Rising Tel Aviv artist Anna Lann joins Ransom Note Records with leftfield pop gem “Embodiment” (incl. Nick Höppner, Richard Sen, Flug 8 & Placid One remixes)

Latvian-born, Tel Aviv artist Anna Lann is that most rare of creators – not simply a jack-of-all-trades, but a master of many. Producer, composer, singer, videographer, visual artist, dancer and DJ, she excels at capturing the imagination through audacious creations.

After a stint playing bass in electro outfit Terry Poison, Anna’s solo career began with a pair of solo EPs (2015’s Forming a Moon and 2016’s Moist) after which she lent her vocal/songwriting talents to the debut album by the Castle in Time Orchestra. Anna’s involvement with Ransom Note began earlier this year with her poised techno rework of ‘Cholera’ by C.A.R., followed swiftly by the Zephyr EP, a collaboration with Emmanuel Caurel that marked the inaugural release on our Insult To Injury sub-label.

Embodiment, Anna’s first EP on Ransom Note Records, does its utmost to evade description, existing in a state of perpetual motion and terminal formlessness. Over four singular tracks she projects a thrilling blend of techno, experimental electronics and left-field pop music, realized in pristine and often brutal sound design.

Anna Lann – Embodiment
Out 30th November 2018

The title track shows off Lann’s talent for evoking vivid imagery, twinkling like crystalline glaciers beneath the light of two suns. Coming on like Holly Herndon or Björk taking cues from the most on-trend trance appropriations and repurposing them in the service of something with a greater emphasis on timelessness, heady atmospherics slowly give way to swathes of rich, unctuous pads and vocal layers, as expansive as they are sublime. ‘Carabela’ brings a change in atmosphere, anchored to reality by skittering drums and ceaseless breathing, caught between pain and intimacy. Culminating in a noirish, motorik chug, the murkiness is eventually shattered by Lann’s angelic falsetto, which shines through the tension like a glimpse of a lighthouse through a storm.

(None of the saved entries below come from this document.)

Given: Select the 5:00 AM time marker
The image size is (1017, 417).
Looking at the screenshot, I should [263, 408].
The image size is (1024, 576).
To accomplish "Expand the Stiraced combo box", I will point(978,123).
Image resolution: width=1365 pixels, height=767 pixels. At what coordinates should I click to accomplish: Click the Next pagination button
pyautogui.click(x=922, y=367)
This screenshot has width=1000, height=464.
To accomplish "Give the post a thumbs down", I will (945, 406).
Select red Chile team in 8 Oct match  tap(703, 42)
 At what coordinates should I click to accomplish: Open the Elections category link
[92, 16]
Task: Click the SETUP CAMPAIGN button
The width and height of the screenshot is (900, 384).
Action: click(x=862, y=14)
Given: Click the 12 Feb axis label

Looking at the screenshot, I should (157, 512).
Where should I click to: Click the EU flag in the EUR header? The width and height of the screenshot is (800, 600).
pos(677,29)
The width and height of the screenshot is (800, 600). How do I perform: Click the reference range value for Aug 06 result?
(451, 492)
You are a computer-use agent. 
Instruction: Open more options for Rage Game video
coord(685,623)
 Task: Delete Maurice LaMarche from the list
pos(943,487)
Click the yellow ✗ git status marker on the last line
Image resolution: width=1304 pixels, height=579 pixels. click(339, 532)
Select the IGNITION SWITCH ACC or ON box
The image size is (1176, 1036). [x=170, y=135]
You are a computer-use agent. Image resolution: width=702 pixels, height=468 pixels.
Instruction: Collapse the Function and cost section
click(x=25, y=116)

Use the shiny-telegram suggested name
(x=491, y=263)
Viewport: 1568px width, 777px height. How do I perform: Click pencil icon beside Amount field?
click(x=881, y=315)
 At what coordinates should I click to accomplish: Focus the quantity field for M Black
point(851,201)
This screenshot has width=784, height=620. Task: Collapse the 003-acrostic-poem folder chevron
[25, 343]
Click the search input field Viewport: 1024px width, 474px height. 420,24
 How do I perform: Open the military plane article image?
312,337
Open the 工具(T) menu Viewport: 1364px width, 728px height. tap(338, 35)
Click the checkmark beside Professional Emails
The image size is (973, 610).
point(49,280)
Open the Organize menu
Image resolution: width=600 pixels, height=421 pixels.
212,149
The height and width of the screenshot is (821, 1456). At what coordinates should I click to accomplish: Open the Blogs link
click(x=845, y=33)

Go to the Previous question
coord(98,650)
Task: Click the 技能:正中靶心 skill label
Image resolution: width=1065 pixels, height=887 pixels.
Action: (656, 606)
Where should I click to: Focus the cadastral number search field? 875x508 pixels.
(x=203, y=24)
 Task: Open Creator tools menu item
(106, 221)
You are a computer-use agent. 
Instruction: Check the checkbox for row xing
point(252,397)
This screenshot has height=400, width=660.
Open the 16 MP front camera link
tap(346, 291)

When ‘Feeling Emotional’ begins, it’s immediately clear that Lann is taking a different, more pop-leaning tack, its dance floor signifiers and butter-smooth synths recalling Kelly Lee Owens’ alluring vocal techno. This is immediately upended by ‘Mozart’s Requiem in D Minor’, the EP’s closing track and most arresting composition. Libretto gives way to chorus gives way to swelling, pulsating arpeggios that slowly filter into the field of vision, desperate to be freed from the loop they are doomed to repeat. To be handled by reckless DJs only.

“The project is striving to present the quest for inner change and its outward manifestation”, Lann explains. “It’s a metamorphosis of human consciousness, the possibility of inner change and its external incarnation through the eyes of the beholder, dealing with the study of the phenomenon of change and its codification. The EP is accompanied by video art, installation and performance art, which were created within Penthouss – a visually seductive art hub I founded with my creative partner Jonathan Trichter.”

Lann’s originals are accompanied by four stellar remixes that break down and reassemble her compositions. Panorama Bar resident Nick Höppner constructs a wide-eyed lullaby built around Anna’s vocals and a parade of naive, glassy synth melodies. Saturated with intense feeling, try drawing for this one next time the lights come on at the end of the night. Meanwhile, DJ/graffiti writer Richard Sen draws on all his considerable production experience for a brooding, dubwise house cut that’s driven by a pulsating b-line. Sticky like hot tar, this one. Finally, Ransom Note artists Flug 8 and Placid One turn in a pair of ambient remixes that hollow out the original source material and spit it out in different shapes; the former bruised and confused, the latter blissed-out and floating somewhere just above the troposphere.